Evidence minting is a temporal contract, not a data structure
The SecOps suite requires agents to cite evidence by ID in the final report. Evidence entries are minted at observation time, the moment an agent receives a StepResult. That is when observable facts get stamped with deterministic IDs like ev-0001. They cannot be backfilled later. If an agent cites ev-0023 when the episode only produced twelve entries, it loses score. This fits naturally with OpenEnv’s step-based model because each step() call returns one observation, which is the atomic unit of what the agent knows. Minting evidence at that moment gives you a clean record of when each fact became available, so benchmark grading stays reproducible.
The HTTP latency trade-off only cuts one way
Classic RL objections to HTTP-based environments are fair. An in-process env.step() call takes microseconds, while an HTTP round-trip takes milliseconds. For Atari or continuous control tasks that need millions of steps, that gap matters. Vectorised environments, with 64 or 256 copies of the same Gym environment on one machine, exist for exactly this reason: they amortise per-step compute and keep the GPU busy.
But post-training RL for language models flips the math. Each "step" in a language model episode is a forward pass through billions of parameters, so you are already spending hundreds of milliseconds or even seconds. In that setting, the HTTP round-trip is background noise. The bottleneck is the model, not the transport. And unlike Atari, where you can vectorise 256 environments on one CPU, language model training already spans multiple GPU nodes. The trainer and the environment need to live on different hosts by default.
OpenEnv RFC 004 adds trajectory-level scoring, where the reward signal is computed over the whole episode instead of at each step. That matches how GRPO actually works: generate a rollout, score it as a whole, then compute the gradient from the outcome. Making this a first-class protocol feature means training frameworks do not need awkward workarounds just to express outcome-based reward.

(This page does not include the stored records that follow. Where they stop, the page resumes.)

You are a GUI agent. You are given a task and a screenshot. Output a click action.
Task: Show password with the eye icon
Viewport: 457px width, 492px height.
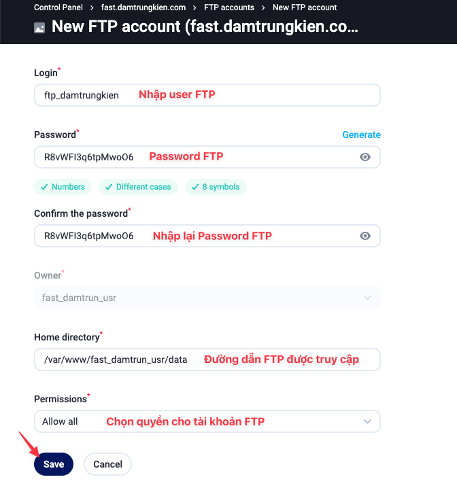click(365, 157)
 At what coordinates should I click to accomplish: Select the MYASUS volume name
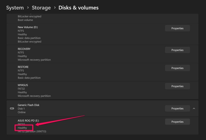[23, 85]
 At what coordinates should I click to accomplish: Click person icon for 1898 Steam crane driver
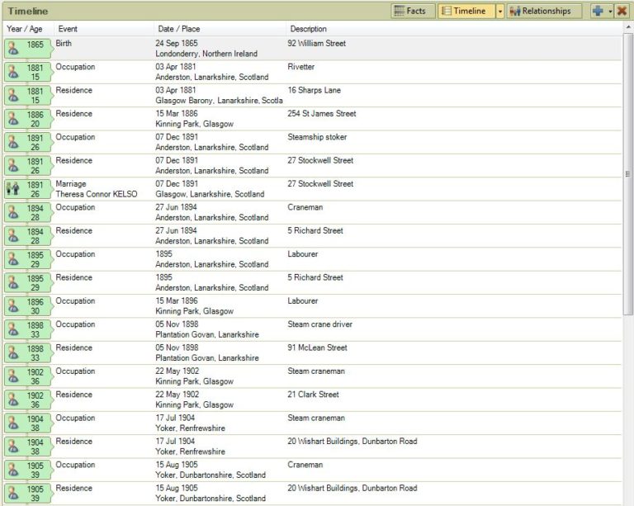click(13, 330)
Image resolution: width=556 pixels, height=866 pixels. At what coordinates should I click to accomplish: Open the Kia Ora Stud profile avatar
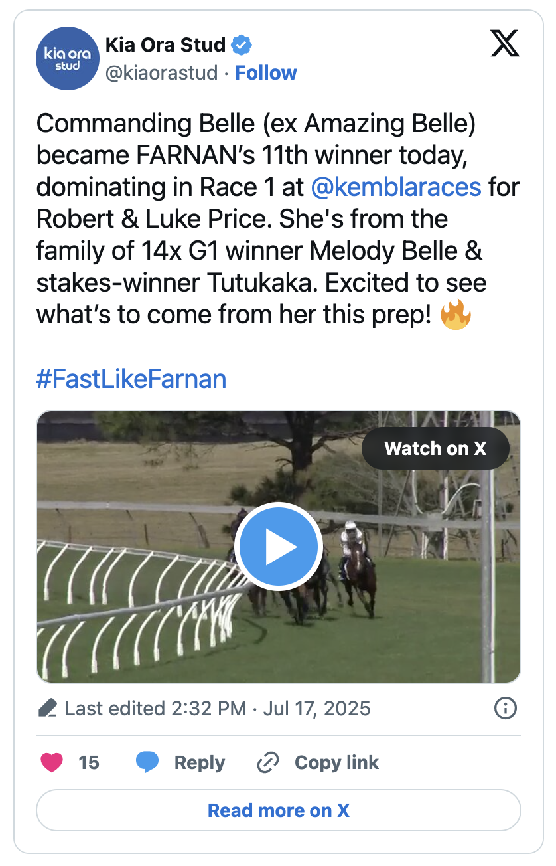coord(67,58)
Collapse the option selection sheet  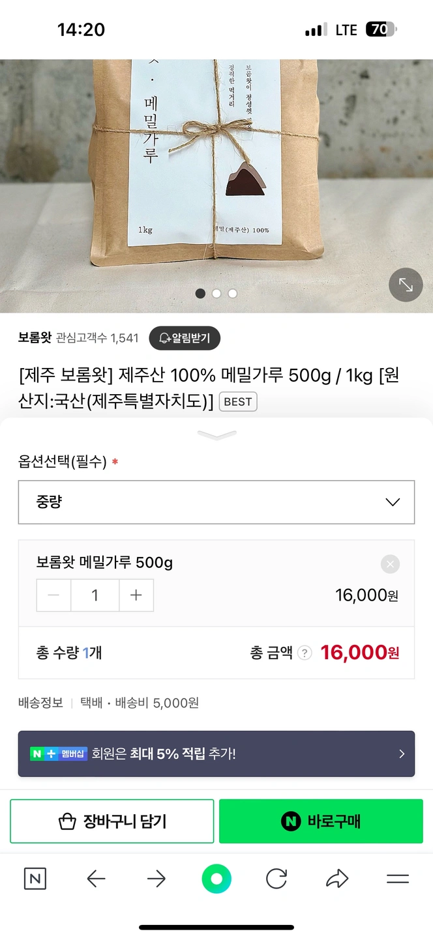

The Hugging Face Spaces deployment model pushes this further. Once an OpenEnv environment is on HF Spaces, it is available at a stable URL. A TRL training script on a GPU cluster, an Oumi run on a university machine, or a SkyRL job on a cloud VM can all connect to the same environment without special infrastructure coordination. The person operating the environment does not have to be the same person training the model. Gym never really supported that way of working.
The architectural reckoning
The two models reflect different assumptions about what RL training looks like. Neither is universally better. But one of them matches how frontier model training is actually done.